Bug report
I am using colab to transcribe, the stacktrace is shown below
/usr/local/lib/python3.11/dist-packages/nemo/core/classes/common.py in __attach_neural_type(self, obj, metadata, depth, name)
462
463 if type_shape is not None and len(value_shape) != len(type_shape):
--> 464 raise TypeError(
465 f"Output shape mismatch occured for {name} in module {self.class.name} : \n"
466 f"Output shape expected = {type_shape} | \n"
TypeError: Output shape mismatch occured for audio_signal in module AudioToBPEDataset :
Output shape expected = (batch, time) |
Output shape found : torch.Size([1, 1168057, 2])
As mentioned on model card, input should be single channel 16khz audio.
I was able to continue working with this:
import subprocess
import soundfile as sf
# Construct the cleaned file path
cleaned_path = audio_path.replace(".wav", "_cleaned.wav")
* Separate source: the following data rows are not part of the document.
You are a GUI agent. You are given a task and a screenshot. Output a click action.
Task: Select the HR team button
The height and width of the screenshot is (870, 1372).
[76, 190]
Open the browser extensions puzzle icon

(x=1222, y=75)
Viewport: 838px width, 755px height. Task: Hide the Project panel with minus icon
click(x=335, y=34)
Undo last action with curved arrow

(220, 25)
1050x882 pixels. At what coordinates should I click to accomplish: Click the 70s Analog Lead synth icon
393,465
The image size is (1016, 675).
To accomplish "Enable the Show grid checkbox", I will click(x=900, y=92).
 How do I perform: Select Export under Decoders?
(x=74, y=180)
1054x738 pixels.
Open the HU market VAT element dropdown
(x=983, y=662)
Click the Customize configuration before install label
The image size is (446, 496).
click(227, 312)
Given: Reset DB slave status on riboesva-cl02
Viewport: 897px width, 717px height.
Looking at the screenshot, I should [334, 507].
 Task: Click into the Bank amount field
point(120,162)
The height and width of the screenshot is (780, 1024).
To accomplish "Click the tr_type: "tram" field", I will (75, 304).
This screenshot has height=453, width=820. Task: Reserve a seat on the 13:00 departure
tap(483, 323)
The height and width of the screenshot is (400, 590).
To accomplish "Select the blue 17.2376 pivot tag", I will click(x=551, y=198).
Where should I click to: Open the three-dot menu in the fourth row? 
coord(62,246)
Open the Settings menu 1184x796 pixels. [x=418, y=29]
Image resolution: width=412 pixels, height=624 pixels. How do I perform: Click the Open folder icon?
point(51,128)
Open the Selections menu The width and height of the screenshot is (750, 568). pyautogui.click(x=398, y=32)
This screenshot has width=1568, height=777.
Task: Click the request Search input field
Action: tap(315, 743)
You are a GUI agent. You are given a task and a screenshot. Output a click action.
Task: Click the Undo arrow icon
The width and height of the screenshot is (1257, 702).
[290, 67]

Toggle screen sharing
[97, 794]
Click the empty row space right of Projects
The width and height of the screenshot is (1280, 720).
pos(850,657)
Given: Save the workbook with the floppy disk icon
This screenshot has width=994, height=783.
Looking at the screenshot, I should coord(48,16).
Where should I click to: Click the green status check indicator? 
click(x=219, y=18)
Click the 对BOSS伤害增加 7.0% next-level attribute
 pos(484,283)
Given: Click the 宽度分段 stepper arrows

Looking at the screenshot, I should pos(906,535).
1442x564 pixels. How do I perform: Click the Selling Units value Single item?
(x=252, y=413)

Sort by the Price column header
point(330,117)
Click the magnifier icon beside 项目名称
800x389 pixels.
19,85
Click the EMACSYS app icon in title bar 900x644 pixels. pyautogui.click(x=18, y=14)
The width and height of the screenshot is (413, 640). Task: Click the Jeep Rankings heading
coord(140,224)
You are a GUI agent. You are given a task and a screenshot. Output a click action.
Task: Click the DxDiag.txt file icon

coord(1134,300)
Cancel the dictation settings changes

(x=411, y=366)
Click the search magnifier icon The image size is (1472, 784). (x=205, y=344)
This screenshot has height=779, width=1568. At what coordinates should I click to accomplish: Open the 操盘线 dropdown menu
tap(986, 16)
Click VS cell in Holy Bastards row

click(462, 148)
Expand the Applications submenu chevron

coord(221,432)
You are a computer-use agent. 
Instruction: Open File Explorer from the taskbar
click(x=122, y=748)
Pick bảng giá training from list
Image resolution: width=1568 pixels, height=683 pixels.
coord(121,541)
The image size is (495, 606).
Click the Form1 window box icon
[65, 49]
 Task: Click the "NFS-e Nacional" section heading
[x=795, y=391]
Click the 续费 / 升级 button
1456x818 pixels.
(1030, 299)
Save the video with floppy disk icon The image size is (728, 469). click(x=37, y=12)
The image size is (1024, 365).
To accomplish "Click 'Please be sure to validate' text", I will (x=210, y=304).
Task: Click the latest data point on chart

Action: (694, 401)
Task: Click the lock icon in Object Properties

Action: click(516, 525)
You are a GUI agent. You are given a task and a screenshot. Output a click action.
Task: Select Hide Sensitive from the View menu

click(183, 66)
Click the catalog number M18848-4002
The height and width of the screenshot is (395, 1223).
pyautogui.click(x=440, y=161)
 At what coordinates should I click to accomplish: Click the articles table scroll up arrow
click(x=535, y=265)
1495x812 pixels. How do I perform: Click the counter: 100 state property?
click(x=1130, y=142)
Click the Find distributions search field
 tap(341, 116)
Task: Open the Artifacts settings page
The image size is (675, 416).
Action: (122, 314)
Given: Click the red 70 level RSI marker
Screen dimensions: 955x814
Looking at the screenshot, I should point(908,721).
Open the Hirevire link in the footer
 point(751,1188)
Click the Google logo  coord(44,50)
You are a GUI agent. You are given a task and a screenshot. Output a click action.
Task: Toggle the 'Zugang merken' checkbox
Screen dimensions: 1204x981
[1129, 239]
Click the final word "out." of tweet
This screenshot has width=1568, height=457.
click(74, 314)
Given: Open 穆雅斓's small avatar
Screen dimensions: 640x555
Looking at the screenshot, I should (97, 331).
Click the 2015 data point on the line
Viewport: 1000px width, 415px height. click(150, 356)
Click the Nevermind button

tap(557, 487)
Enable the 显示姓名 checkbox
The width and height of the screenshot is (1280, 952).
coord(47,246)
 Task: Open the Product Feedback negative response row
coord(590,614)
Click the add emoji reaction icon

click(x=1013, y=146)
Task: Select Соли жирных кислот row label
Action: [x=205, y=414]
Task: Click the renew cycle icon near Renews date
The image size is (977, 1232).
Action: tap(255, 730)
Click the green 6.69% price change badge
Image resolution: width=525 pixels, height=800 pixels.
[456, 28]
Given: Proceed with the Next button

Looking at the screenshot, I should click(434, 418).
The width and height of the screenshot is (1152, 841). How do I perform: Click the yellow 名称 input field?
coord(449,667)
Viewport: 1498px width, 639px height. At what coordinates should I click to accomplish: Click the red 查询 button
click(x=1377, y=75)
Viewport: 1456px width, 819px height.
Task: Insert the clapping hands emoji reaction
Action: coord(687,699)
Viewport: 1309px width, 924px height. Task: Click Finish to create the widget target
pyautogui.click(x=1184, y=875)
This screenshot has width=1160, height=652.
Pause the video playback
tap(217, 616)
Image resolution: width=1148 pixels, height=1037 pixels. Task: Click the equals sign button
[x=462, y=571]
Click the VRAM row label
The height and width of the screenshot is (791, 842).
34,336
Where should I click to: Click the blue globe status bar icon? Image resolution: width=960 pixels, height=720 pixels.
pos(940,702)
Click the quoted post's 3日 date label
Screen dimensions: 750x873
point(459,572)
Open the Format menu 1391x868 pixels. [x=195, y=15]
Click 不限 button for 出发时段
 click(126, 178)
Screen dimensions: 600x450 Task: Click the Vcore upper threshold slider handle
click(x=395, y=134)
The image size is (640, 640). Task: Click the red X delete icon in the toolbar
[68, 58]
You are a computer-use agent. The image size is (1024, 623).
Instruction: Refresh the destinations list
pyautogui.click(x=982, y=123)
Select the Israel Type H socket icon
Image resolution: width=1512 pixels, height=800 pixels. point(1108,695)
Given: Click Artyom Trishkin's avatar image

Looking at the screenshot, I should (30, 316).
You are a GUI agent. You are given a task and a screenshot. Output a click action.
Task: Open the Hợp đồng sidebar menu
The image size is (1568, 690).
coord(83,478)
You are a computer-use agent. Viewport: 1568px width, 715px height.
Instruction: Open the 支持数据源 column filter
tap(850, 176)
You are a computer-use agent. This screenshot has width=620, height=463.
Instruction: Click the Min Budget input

# Run ffmpeg to re-encode the file to single-channel, 16kHz
subprocess.run([
"ffmpeg", "-y", # Overwrite without prompting
"-i", audio_path, # Input file
"-ac", "1", # Force mono audio
"-ar", "16000", # Force 16kHz sample rate
cleaned_path
], check=True)
# Verify that the cleaned file has audio data using soundfile
data, sr = sf.read(cleaned_path)
if len(data) == 0:
raise ValueError(f"Converted audio file {cleaned_path} has no data!")
else:
print(f"Converted file has {len(data)} samples at {sr} Hz.")
# Use the cleaned file for transcription
audio_path = cleaned_path